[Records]
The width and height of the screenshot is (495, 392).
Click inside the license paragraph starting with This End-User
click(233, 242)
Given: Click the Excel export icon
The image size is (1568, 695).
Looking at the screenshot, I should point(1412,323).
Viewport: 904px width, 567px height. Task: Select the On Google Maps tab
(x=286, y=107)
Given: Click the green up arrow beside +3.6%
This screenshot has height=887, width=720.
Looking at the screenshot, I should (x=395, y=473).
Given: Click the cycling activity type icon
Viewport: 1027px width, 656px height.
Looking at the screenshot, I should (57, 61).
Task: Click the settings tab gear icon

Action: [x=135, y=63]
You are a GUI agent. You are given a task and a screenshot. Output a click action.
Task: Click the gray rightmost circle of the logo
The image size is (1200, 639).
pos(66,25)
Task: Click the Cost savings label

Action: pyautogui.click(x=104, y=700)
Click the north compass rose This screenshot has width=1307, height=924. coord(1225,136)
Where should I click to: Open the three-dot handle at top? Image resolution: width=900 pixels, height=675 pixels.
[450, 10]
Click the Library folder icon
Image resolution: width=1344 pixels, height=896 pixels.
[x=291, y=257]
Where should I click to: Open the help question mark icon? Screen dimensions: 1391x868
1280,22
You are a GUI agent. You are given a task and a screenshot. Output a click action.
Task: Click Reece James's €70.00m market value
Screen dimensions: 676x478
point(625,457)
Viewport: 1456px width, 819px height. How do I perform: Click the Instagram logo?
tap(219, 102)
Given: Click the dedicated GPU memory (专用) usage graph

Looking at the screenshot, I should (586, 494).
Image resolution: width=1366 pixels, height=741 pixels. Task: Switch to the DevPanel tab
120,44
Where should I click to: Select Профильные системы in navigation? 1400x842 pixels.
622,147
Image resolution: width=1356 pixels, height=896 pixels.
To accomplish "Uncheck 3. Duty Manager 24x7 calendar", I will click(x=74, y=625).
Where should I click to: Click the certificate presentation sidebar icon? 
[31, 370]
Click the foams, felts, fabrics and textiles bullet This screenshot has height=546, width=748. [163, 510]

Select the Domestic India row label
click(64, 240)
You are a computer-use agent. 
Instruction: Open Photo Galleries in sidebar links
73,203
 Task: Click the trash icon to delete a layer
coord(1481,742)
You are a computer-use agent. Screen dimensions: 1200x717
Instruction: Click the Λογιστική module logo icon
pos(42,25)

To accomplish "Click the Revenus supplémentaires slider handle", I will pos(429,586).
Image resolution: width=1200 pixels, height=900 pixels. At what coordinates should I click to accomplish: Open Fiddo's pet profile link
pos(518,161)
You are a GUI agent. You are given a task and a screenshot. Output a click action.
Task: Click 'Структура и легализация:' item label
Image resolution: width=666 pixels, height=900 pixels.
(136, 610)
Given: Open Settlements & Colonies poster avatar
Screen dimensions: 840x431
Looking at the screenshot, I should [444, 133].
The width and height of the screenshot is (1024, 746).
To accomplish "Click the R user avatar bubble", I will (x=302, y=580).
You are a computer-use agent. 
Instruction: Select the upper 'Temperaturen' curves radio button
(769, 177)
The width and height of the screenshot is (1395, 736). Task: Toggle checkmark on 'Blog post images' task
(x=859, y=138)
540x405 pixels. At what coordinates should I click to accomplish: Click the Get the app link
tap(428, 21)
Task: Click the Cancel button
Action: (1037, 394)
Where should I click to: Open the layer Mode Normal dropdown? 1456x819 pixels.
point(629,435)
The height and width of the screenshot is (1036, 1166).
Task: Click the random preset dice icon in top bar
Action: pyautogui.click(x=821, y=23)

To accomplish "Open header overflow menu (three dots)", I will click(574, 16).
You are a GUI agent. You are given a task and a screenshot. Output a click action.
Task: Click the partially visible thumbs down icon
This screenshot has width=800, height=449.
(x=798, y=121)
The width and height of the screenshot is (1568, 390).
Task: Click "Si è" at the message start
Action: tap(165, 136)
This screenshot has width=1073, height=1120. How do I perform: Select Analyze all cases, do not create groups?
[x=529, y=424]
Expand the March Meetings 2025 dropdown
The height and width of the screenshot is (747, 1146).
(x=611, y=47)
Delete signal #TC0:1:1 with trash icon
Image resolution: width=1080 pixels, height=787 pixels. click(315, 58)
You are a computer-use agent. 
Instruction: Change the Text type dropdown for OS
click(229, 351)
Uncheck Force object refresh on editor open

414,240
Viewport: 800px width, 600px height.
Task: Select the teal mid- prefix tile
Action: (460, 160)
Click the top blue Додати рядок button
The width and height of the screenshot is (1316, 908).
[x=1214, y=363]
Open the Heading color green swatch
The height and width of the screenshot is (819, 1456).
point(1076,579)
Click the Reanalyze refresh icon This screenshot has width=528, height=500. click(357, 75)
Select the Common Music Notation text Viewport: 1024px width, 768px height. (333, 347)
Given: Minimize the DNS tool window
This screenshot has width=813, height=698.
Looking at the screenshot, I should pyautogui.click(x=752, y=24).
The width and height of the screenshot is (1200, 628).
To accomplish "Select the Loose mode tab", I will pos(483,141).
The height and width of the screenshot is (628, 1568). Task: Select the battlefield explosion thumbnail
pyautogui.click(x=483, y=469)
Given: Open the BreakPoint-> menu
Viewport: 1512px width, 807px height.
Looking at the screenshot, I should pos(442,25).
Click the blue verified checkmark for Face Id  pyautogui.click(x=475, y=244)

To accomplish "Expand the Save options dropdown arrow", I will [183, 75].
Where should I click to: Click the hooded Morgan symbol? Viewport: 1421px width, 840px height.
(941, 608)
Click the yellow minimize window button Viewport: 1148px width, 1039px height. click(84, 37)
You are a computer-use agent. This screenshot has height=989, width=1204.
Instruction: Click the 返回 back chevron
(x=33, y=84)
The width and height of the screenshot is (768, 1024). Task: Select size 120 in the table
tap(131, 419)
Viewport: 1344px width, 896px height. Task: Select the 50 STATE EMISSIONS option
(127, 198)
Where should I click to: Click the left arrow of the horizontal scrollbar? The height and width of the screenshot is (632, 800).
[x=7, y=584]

▸ **TASK OBJECTIVE**
Copy out, verbatim, the rows between the line containing "will click(574, 16)." and the line containing "Image resolution: width=1080", with both of those lines included.

▸ **EXERCISE SOLUTION**
To accomplish "Open header overflow menu (three dots)", I will click(574, 16).
You are a GUI agent. You are given a task and a screenshot. Output a click action.
Task: Click the partially visible thumbs down icon
This screenshot has width=800, height=449.
(x=798, y=121)
The width and height of the screenshot is (1568, 390).
Task: Click "Si è" at the message start
Action: tap(165, 136)
This screenshot has width=1073, height=1120. How do I perform: Select Analyze all cases, do not create groups?
[x=529, y=424]
Expand the March Meetings 2025 dropdown
The height and width of the screenshot is (747, 1146).
(x=611, y=47)
Delete signal #TC0:1:1 with trash icon
Image resolution: width=1080 pixels, height=787 pixels. click(315, 58)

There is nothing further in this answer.